Data Integration Requires the Right Tools
Companies have turned recently to three technologies to create solutions for customer data integration. These are data movement tools such as extract-transform-load (ETL), data query and aggregation tools such as enterprise information integration (EII) and data quality (DQ) tools. But what the tool vendors aren't telling you is that these tools are inadequate for developing a reliable CDI platform.
Customer hubs emerging. Industry market research firm Gartner Inc. defines CDI as "the combination of the technology, processes and services needed to create and maintain an accurate, timely and complete view of the customer across multiple channels, business lines and enterprises where there are multiple sources of customer data in multiple application systems and databases."

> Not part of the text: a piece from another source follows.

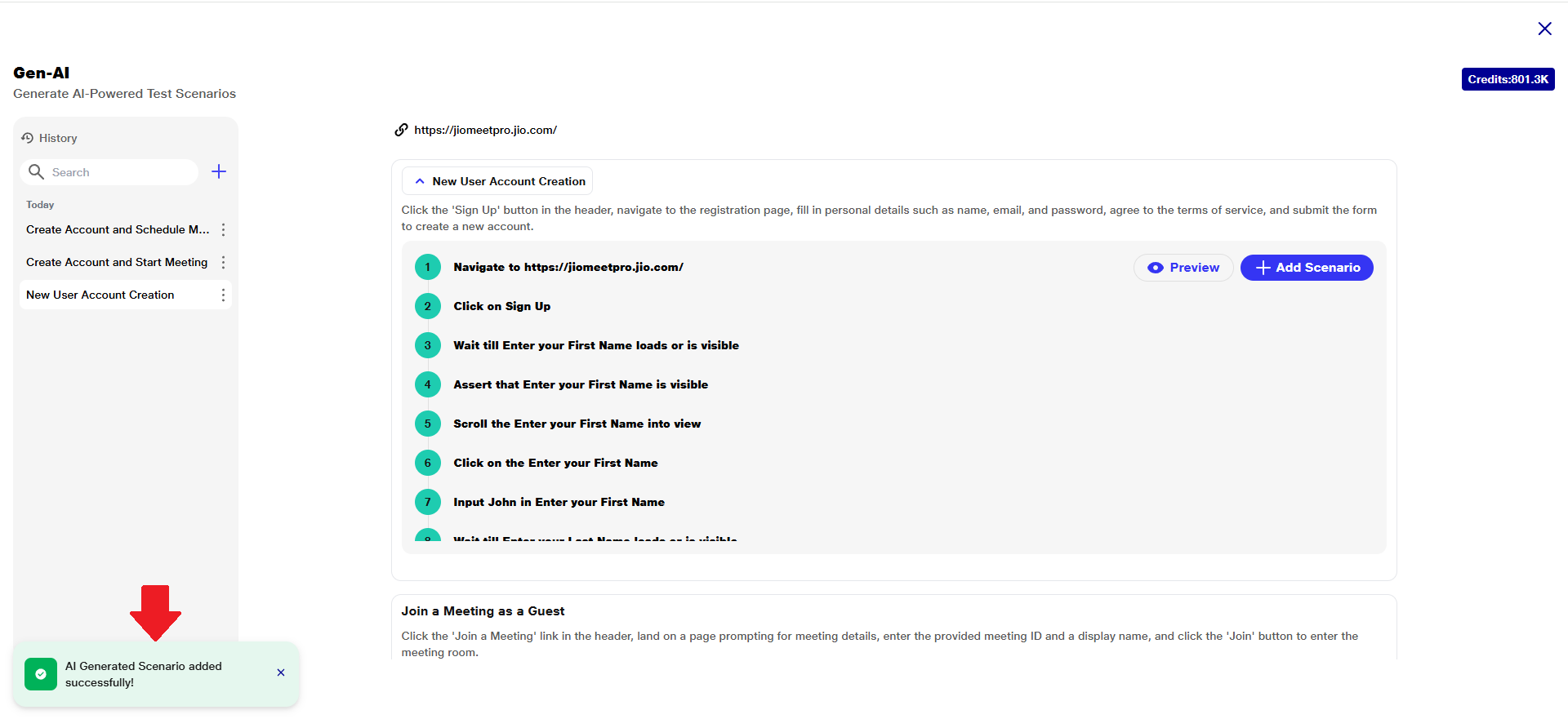1568x719 pixels.
Task: Click the https://jiomeetpro.jio.com/ URL
Action: click(485, 130)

Several implementation styles of CDI solutions exist, but the most effective is where an enterprise commits to build and manage a customer hub that serves as a central repository of customer data reconciled from multiple data sources. This hub may contain some or all of the critical customer data needed to provide multiple customer views to downstream applications.
Data tools ill-suited. In the past decade, many companies that tried to build an in-house CDI hub using ETL, EII and DQ tools are now struggling with the aftermath of a custom solution. There are several reasons for the failure of CDI solutions built with these tools.
First, all three technologies originated for narrow purposes ill-suited to CDI: ETL to move large volumes of data in batch mode; EII to run distributed queries across disparate sources in real time; and DQ tools to scrub incorrect names and addresses in a single source at a time.
Each technology effectively supports only a single data modality, batch or real time. Since customer data is inextricably tied to both operational and strategic business processes of a company, such as order-to-cash process or profitability segmentation analyses, it needs to be delivered in time for each business process.
Therefore, any CDI solution needs to support a range of modalities of data movement: from a large-volume batch process that loads a new source into a customer hub; to scheduled intra-day batches; to a publish-subscribe model for immediate updates of critical data. Tools designed for single modality can hamper the reliability and scalability of a CDI solution.
Treat different data types separately. To build a reliable CDI solution, one must treat different types of data separately, such as master reference data, relationship data or transaction data.
Master reference data is the foundational entity data (such as name and address) that is critical for uniquely identifying a customer across multiple systems and channels. Without a trustworthy hub of customer reference or profile data that serves as the "system of record," other types of data cannot be aggregated reliably. Such a master store should create and maintain the best-of-breed record for each customer culled from all relevant internal and external data sources - at the cell or attribute level - along with the associated cross-reference keys. This store then becomes the best source of truth for customer profile information for all downstream operational and analytical applications.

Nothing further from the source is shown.